THE PROBLEM –
Return a copy of each line in the listing that includes the word "device".

DATA FOR THE TASK –
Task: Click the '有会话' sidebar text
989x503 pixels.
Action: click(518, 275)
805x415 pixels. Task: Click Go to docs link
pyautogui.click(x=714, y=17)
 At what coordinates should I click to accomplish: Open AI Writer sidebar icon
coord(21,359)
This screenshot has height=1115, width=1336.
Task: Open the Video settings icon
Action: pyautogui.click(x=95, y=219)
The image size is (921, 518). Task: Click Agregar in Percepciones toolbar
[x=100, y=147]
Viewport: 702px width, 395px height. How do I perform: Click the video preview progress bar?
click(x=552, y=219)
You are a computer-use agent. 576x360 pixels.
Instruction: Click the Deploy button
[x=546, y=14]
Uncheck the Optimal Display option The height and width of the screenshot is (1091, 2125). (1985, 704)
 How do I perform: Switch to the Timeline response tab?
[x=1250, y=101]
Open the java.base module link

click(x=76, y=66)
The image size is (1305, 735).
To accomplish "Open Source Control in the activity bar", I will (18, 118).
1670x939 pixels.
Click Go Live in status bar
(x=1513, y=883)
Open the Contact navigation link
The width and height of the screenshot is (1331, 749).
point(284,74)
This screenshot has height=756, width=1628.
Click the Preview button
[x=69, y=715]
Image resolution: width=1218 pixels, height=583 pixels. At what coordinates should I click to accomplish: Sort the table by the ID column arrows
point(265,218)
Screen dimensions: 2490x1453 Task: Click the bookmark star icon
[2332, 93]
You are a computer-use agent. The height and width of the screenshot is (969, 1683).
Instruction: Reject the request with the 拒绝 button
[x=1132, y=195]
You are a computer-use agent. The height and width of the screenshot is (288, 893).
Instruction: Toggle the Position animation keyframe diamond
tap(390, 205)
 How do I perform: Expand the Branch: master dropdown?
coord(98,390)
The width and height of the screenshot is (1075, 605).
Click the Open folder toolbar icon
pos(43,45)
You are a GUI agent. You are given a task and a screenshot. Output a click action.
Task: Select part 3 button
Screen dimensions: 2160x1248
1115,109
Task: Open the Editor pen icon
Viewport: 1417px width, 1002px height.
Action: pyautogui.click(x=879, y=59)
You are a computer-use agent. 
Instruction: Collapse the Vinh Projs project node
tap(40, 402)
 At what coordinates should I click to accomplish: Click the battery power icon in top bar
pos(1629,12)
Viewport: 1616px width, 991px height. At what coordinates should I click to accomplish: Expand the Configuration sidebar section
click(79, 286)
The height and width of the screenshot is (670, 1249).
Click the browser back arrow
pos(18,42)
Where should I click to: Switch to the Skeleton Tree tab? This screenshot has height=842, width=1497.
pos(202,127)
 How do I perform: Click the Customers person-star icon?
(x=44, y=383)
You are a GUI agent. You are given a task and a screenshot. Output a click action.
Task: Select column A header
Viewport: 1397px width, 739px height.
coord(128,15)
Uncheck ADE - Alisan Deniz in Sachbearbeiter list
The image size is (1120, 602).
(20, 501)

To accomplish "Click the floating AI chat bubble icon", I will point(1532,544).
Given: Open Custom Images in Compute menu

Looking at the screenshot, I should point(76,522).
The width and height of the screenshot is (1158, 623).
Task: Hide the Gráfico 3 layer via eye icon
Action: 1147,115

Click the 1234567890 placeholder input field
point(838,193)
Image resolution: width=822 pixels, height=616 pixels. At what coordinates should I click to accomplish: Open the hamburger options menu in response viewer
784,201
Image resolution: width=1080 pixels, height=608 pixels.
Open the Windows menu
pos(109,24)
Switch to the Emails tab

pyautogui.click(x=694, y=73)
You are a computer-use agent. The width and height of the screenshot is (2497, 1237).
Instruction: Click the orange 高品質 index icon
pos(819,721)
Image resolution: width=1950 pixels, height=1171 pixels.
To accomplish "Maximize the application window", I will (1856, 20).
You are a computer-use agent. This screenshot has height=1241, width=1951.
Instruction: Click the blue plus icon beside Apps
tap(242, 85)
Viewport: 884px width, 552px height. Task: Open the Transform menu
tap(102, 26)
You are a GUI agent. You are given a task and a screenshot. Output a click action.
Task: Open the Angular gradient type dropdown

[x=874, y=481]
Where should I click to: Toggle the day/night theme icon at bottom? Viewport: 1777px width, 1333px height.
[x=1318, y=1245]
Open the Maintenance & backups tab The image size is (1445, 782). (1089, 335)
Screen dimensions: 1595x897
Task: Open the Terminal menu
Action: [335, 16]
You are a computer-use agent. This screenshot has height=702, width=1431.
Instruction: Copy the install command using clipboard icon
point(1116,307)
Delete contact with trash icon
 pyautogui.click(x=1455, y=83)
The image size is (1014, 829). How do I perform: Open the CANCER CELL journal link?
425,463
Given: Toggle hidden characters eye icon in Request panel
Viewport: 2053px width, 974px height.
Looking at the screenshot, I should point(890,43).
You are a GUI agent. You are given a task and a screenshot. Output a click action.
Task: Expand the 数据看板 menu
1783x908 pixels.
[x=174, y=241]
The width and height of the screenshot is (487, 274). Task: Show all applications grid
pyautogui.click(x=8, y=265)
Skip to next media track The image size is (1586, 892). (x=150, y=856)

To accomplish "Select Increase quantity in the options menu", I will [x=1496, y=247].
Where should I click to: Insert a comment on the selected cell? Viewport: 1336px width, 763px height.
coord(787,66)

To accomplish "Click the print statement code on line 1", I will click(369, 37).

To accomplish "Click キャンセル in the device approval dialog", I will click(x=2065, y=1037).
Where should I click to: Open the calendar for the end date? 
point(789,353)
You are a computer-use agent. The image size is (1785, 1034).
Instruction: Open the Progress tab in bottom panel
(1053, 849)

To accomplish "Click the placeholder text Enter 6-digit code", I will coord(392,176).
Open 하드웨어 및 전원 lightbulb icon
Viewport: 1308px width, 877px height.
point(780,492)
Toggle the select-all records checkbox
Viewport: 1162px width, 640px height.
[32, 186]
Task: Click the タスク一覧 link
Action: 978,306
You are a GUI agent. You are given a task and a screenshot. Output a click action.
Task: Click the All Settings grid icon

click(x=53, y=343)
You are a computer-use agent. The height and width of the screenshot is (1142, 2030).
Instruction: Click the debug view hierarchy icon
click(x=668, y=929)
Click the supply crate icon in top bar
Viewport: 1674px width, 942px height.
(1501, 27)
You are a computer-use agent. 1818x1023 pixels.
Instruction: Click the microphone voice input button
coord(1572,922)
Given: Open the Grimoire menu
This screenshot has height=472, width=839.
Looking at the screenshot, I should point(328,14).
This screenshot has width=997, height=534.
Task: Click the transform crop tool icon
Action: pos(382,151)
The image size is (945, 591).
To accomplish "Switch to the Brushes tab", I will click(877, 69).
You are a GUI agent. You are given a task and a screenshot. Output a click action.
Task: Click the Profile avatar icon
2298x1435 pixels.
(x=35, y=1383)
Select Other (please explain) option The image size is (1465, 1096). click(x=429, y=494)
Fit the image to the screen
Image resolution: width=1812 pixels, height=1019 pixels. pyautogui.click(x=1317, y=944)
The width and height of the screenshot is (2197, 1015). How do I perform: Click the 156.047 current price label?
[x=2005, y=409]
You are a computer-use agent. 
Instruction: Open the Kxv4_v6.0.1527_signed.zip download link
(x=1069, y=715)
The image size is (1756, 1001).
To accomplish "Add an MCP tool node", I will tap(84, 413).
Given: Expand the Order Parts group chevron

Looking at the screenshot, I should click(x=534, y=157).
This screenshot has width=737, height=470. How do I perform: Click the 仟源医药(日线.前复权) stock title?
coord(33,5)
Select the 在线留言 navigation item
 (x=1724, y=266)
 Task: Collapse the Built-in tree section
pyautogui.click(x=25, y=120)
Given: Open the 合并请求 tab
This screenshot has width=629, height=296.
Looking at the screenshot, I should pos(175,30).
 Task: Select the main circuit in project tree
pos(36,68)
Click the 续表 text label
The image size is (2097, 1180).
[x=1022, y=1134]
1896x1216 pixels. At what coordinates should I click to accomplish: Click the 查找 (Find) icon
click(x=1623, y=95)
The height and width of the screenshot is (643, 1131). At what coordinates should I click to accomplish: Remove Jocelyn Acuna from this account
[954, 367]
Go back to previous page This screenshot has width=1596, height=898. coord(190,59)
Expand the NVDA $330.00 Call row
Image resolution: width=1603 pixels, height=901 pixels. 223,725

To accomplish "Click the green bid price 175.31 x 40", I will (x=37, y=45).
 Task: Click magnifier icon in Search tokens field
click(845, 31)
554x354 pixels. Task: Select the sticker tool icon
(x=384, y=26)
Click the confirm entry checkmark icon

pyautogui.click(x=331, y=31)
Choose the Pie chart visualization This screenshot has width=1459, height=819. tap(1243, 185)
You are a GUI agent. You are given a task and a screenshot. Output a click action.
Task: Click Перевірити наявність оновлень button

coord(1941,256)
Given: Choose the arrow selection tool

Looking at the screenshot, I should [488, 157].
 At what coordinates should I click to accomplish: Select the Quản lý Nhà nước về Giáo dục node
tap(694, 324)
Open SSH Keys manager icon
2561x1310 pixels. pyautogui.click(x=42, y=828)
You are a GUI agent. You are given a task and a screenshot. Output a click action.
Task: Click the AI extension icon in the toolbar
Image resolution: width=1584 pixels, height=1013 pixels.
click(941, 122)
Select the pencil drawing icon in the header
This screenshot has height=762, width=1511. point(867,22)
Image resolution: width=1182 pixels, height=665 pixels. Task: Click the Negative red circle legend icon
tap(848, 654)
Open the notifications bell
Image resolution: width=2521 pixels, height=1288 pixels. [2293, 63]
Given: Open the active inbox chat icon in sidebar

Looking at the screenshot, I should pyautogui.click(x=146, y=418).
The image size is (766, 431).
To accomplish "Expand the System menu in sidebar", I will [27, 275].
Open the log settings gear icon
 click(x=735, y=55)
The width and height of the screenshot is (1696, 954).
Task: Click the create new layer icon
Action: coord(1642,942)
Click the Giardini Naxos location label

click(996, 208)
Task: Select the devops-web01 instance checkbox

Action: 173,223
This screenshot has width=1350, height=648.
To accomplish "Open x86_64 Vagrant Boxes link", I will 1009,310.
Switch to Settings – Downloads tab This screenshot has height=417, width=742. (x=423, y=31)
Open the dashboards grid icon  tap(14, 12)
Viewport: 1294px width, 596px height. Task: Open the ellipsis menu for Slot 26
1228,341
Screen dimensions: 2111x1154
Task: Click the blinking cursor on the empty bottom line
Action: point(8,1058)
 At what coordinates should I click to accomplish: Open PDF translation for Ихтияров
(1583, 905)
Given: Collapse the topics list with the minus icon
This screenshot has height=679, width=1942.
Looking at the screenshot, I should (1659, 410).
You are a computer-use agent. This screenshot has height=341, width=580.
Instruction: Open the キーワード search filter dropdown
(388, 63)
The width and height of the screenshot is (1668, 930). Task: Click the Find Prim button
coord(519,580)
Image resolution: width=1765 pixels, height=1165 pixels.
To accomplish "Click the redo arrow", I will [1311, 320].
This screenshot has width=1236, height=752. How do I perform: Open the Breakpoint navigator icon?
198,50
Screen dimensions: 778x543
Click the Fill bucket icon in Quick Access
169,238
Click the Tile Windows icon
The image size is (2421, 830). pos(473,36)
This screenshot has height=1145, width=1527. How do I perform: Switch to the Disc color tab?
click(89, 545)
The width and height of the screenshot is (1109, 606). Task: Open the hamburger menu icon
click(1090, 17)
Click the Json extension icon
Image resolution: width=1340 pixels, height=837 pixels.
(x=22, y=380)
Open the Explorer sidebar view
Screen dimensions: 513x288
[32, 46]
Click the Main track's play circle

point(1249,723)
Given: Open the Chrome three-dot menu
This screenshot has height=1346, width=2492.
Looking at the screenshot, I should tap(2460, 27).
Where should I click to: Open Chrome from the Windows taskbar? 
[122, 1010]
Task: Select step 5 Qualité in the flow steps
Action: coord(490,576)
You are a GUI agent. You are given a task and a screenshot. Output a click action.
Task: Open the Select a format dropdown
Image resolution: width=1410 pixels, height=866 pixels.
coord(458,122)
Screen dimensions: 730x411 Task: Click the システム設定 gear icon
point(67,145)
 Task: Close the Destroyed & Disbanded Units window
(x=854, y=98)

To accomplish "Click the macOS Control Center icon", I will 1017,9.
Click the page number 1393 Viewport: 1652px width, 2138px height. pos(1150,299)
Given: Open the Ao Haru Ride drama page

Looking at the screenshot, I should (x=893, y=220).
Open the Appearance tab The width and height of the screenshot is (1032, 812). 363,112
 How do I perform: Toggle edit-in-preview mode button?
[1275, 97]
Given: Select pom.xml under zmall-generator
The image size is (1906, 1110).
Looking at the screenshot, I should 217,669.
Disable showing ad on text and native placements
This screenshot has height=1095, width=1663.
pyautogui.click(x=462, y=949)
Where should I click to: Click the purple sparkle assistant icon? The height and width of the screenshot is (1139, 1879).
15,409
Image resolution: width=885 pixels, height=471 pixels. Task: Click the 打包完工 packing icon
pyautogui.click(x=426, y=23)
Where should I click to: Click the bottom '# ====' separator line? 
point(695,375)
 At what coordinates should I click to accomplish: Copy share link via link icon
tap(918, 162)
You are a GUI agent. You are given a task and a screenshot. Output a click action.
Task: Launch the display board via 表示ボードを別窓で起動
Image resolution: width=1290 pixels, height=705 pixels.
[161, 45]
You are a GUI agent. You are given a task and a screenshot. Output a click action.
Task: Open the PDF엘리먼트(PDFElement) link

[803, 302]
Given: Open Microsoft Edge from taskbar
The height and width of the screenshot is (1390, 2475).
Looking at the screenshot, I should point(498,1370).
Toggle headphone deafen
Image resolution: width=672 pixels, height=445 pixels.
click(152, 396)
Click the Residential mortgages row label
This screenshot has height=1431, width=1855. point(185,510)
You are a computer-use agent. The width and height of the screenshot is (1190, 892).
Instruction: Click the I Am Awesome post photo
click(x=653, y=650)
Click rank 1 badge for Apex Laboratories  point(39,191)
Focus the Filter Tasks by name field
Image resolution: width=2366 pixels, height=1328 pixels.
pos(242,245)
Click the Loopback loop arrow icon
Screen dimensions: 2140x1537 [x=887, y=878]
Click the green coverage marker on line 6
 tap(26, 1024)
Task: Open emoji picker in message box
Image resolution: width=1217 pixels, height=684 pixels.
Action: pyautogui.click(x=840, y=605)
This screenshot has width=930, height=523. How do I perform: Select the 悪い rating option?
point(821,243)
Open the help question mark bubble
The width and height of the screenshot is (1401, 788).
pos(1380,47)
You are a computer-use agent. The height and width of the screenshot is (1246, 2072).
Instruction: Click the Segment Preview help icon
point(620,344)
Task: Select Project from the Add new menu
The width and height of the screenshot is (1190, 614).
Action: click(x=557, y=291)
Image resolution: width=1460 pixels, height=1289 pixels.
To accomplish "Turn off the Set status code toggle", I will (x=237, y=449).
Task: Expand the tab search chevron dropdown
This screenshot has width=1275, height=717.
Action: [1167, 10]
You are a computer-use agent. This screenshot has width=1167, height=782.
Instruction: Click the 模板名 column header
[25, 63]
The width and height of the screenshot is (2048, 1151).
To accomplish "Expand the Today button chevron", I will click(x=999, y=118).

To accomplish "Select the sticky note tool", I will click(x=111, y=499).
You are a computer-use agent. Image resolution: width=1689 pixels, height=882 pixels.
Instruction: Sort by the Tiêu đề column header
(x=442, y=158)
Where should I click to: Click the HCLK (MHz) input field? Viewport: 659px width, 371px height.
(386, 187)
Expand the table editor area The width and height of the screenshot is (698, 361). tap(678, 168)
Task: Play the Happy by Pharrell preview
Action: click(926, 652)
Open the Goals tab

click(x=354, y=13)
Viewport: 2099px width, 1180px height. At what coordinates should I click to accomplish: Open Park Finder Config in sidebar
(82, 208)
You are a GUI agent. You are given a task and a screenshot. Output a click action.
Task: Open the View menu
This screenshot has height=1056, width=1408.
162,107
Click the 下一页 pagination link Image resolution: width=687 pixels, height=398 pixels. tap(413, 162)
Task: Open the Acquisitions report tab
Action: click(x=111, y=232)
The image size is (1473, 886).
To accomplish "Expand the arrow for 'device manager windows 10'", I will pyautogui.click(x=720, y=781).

TASK ANSWER –
To accomplish "Click キャンセル in the device approval dialog", I will click(x=2065, y=1037).
To accomplish "Expand the arrow for 'device manager windows 10'", I will pyautogui.click(x=720, y=781).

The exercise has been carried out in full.